Source text |
Lemos' phone calls to her mother from jail were also released yesterday. The first recording includes a racial slur against Holton, who is black.

In November, Lemos filed a federal civil rights lawsuit in U.S. District Court in San Francisco, saying Holton's actions violated her right against police brutality and her right to free speech.

One day later the county district attorney's office filed a misdemeanor charge against Lemos for resisting arrest and interfering with an investigation. The move was retaliatory, says Lemos’ lawyer, Izaak Schwaiger.

Robert Weisberg, a co-director at Stanford's Criminal Justice Center, says the claim of retaliation is "legally plausible, but very hard to prove."

The differing perceptions over what the police footage actually shows is, he says, an integral part of the debate over the increasing number of law enforcement body cameras.

"They tend to be promoted by both sides of the equation," Weisberg says. "Police have been persuaded on the whole that these cameras are good for them because most of the time police are acting legally and this protects them against fabricated charges."

For people who complain about police behavior, cameras are a great thing because it shows what awful things the police do, Weisberg says.

"The fact is, both can be true," he says. "But, just statistically, there's going to be some cases where the situation is so ambiguous that the tapes could support either side of the equation."

Exercise tasks |
1. In the article, who is Lemos' lawyer?
2. Reproduce the passage of the article from "Robert Weisberg, a" to "enforcement body cameras.".
3. Based on the article, explain in one to three sentences why police have generally been persuaded that body cameras are good for them.

Supplied entries |
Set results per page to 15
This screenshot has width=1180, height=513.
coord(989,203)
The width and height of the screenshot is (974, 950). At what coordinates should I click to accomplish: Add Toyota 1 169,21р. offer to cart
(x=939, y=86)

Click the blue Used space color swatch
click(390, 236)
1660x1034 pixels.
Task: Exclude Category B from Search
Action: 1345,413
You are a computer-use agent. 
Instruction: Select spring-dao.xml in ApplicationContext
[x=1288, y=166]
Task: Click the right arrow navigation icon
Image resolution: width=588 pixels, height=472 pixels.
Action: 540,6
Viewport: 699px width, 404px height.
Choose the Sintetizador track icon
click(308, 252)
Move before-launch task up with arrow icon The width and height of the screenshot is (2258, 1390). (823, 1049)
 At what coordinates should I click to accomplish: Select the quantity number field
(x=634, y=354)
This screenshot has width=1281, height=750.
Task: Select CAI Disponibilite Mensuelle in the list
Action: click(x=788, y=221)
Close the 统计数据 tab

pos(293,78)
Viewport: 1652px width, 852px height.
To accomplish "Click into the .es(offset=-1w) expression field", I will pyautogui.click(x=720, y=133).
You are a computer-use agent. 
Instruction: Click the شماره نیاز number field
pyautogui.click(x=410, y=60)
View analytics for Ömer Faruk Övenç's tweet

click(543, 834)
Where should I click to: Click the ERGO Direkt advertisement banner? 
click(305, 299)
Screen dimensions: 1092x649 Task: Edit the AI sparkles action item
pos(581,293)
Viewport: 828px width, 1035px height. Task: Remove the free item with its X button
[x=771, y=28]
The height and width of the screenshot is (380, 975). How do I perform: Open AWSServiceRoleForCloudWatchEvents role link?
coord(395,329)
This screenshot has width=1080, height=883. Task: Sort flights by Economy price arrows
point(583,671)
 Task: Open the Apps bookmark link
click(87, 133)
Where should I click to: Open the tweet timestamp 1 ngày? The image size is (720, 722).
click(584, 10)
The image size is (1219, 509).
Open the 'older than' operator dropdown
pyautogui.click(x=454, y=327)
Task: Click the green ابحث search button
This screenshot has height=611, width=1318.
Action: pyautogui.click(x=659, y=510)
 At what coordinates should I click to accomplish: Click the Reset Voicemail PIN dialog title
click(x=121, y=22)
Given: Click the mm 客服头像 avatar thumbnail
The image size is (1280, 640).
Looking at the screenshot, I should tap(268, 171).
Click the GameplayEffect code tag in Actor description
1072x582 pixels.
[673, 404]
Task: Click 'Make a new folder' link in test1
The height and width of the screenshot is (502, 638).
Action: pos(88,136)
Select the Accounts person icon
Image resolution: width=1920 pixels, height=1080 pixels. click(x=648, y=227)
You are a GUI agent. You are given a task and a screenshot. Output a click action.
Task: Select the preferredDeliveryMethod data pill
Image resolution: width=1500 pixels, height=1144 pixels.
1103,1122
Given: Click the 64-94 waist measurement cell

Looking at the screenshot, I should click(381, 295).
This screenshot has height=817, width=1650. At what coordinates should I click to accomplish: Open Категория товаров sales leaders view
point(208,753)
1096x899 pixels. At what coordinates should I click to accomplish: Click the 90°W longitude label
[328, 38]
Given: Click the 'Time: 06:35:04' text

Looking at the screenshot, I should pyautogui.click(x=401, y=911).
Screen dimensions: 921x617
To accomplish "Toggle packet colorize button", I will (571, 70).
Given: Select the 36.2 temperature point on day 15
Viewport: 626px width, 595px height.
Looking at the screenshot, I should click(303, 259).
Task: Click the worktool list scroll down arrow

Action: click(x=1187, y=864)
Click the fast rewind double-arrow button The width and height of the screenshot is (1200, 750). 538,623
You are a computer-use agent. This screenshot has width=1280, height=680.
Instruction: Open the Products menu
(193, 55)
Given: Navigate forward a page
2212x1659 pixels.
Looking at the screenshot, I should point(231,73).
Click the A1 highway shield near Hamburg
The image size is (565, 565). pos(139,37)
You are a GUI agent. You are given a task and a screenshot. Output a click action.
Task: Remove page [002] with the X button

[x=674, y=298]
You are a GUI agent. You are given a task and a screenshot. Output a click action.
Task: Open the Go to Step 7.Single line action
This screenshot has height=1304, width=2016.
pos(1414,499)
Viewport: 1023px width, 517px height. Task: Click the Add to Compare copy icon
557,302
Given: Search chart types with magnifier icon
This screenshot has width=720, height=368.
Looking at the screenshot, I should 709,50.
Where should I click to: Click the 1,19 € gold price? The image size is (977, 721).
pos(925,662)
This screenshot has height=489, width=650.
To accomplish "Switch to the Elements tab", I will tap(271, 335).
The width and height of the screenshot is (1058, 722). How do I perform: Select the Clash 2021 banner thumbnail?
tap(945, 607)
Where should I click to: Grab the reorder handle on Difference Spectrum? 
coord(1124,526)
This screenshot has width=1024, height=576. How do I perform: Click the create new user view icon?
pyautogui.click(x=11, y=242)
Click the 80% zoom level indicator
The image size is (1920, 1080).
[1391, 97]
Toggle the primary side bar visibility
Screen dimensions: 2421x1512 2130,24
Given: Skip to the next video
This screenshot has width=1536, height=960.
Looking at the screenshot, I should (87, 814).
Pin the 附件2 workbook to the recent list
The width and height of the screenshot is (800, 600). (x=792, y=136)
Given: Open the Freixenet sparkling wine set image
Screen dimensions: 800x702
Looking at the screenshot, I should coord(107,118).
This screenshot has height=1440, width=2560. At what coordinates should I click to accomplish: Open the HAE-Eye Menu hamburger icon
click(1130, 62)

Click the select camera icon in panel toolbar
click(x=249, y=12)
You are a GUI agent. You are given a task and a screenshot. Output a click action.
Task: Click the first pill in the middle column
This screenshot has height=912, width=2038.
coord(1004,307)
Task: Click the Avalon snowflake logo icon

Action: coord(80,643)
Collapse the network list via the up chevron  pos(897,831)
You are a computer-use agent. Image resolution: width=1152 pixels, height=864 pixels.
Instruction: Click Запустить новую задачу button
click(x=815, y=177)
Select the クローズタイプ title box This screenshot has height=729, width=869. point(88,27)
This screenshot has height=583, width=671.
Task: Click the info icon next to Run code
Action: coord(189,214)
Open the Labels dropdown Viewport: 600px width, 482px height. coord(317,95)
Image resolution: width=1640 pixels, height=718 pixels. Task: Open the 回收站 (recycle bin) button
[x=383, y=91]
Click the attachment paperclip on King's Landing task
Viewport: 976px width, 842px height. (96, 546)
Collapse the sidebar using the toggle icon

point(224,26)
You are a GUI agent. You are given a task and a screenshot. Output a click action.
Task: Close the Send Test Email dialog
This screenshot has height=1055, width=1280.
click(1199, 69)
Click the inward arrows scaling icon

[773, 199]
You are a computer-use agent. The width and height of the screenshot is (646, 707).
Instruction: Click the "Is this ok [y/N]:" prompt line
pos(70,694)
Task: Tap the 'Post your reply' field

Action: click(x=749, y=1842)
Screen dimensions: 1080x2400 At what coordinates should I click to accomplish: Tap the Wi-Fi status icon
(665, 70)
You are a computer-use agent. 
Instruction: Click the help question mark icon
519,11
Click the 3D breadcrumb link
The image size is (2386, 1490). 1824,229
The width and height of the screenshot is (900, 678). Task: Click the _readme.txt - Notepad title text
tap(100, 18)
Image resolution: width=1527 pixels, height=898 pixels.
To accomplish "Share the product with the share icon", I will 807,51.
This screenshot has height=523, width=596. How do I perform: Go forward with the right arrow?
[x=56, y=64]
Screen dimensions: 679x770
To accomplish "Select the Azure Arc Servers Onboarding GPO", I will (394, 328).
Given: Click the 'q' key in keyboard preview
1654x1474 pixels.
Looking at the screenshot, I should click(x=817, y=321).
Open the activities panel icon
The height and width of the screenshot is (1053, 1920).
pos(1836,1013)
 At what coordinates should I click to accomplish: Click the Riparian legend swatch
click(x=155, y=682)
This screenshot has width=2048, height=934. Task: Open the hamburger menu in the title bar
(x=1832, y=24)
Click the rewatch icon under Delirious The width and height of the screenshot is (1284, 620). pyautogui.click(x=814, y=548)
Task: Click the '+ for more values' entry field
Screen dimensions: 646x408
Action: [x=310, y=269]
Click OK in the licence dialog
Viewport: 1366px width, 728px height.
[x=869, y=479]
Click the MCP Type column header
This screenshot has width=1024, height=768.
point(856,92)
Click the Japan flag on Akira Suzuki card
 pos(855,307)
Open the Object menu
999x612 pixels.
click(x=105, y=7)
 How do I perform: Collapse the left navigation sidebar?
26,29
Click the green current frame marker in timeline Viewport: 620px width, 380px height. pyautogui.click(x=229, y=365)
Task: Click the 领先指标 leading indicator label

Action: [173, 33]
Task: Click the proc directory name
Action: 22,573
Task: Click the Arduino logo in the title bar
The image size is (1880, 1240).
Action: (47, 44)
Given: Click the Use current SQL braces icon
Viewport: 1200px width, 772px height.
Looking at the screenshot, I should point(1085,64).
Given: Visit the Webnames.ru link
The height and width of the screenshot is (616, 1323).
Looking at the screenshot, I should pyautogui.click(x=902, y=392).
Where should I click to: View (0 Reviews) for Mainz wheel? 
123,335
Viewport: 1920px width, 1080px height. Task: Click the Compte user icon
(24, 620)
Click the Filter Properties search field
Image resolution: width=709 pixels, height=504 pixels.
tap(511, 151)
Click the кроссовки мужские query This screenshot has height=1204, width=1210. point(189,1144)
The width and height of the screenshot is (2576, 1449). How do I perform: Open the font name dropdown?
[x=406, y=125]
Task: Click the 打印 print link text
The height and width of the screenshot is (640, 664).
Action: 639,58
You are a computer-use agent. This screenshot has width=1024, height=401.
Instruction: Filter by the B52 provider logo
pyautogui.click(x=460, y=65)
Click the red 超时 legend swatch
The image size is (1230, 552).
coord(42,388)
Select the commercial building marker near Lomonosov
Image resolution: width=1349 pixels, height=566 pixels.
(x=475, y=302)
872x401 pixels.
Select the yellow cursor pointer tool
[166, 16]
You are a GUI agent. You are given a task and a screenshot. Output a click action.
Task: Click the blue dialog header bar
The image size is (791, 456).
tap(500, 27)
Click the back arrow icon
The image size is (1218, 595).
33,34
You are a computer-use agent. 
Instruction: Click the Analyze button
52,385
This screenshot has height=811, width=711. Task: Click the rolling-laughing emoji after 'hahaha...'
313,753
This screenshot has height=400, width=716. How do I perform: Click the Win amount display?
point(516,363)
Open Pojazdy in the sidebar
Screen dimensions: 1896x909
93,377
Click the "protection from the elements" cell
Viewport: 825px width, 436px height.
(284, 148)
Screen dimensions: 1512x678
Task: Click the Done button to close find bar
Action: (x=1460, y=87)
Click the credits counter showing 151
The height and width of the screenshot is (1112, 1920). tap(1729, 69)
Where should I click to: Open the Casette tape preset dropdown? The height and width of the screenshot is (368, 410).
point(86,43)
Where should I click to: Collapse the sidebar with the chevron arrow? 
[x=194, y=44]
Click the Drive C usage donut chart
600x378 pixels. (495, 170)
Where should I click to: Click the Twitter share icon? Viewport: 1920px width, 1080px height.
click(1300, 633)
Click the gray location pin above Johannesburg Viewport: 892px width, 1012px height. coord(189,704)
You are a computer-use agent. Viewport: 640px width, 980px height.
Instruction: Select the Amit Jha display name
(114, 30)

Solutions by task |
1. Izaak Schwaiger

2.
Robert Weisberg, a co-director at Stanford's Criminal Justice Center, says the claim of retaliation is "legally plausible, but very hard to prove."

The differing perceptions over what the police footage actually shows is, he says, an integral part of the debate over the increasing number of law enforcement body cameras.

3. Police have generally come to see body cameras as good for them because most of the time they are acting legally. The footage protects them against fabricated charges.